I've been thinking about this for awhile while downloading mods to fix technical issues, game-play mechanics, shitty models or textures without much variety, "special" items/armors/weapons that are special only in name and stats maybe, almost non-existent plots or stories so cliche as to make a gamer cringe, etc. How many times have you downloaded or made a mod and thought

 

"Huh, this should have been fixed or in the game all along!"?

 

The more I learn about modding, the more I see in some games what I can only describe as laziness on the part of the devs or impatience on the part of the publisher and their failure to make as good a game as they possibly can (I'm looking at you, Beth/Zen). It's not they can't make a better game, it's that they don't want to do as well as they can or aren't allowed the time they need that really bothers me. I can forgive a few lingering technical issues or flaws in game-play mechanics so long as the rest of the game is conceptually sound and was well tested. And damn, would it really kill them to hire some good writers and (more) voice actors? What do you think? Which games did it right and which did it wrong?

Posted

This is a fun topic. I've thought about this before. I imagine that it's a very complex soup of reasons. I think time and personal investment are some key factors in polish. I look at modders who (usually) aren't paid and go "why did they do better for free what the developers didn't whose job it is?" They devote the time and they care a lot about it. You know what doesn't lead to polish? Compromise. That's what businesses do. It varies case by case but typically they set aside a certain amount of labor hours and make the most out of it. They have deadlines and wildly varying talent for each position. A modder will sit on something until it's perfected, a company will sit on something until it's profitable.

 

For technical things, modern companies will push it out the door as soon as it's functional and release bugfix patches after the fact. "We can always fix it later."

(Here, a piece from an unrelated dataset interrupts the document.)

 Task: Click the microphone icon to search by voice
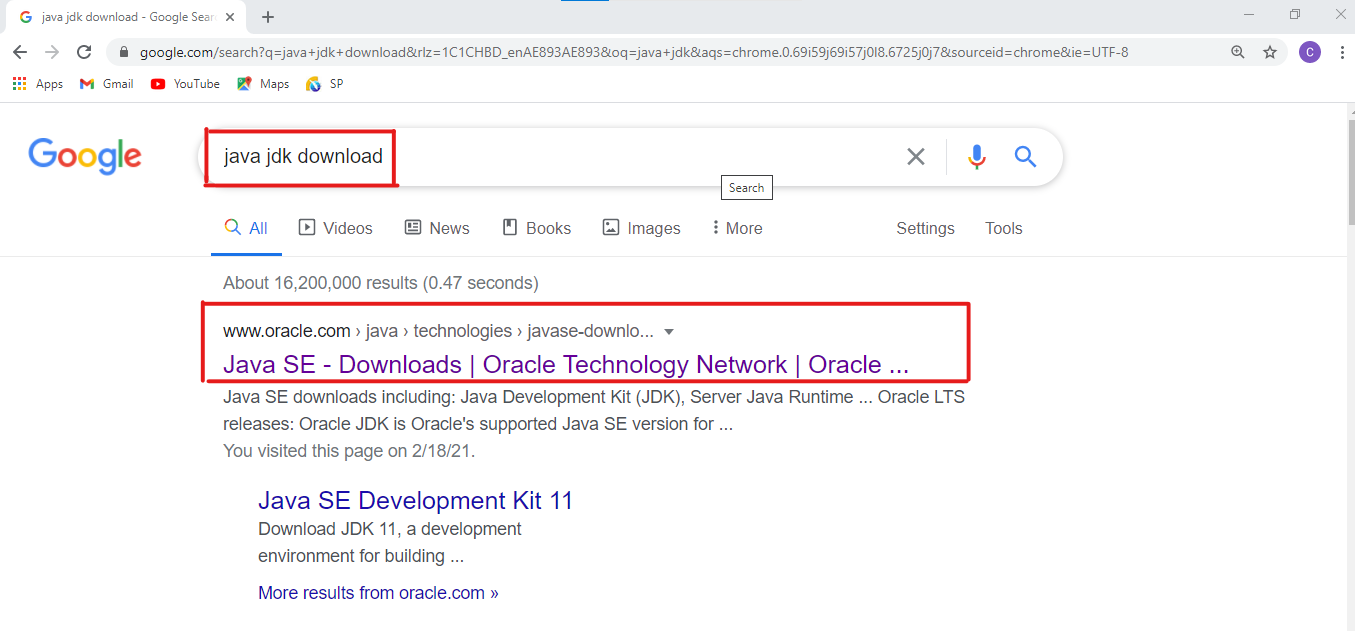pos(976,156)
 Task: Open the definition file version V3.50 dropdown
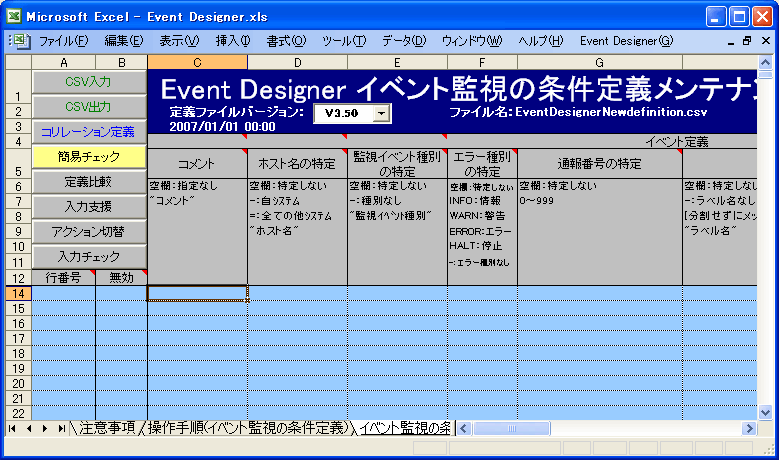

Artistic flaws are more generally baked in and you get what you get until a remake occurs or a major content overhaul or expansion.

 

I'm not a professional so I don't have an inside perspective; anyone not under the iron fist of an NDA feel free to fill us in. These are just some musings I've picked up along the way.

Posted
13 minutes ago, Glaurung26 said:

wildly varying talent for each position

How much do you think programmers and artist make? Perhaps some studios don't pay enough to attract more/better talent. You're right that one or a few people sitting and working on a mod project with as much time as they need can make some great mods, but is their extra time the difference? or is it their passion?

Posted

There are two broad ways you can approach this issue:

 

1) Problems in the design and creativity aspect.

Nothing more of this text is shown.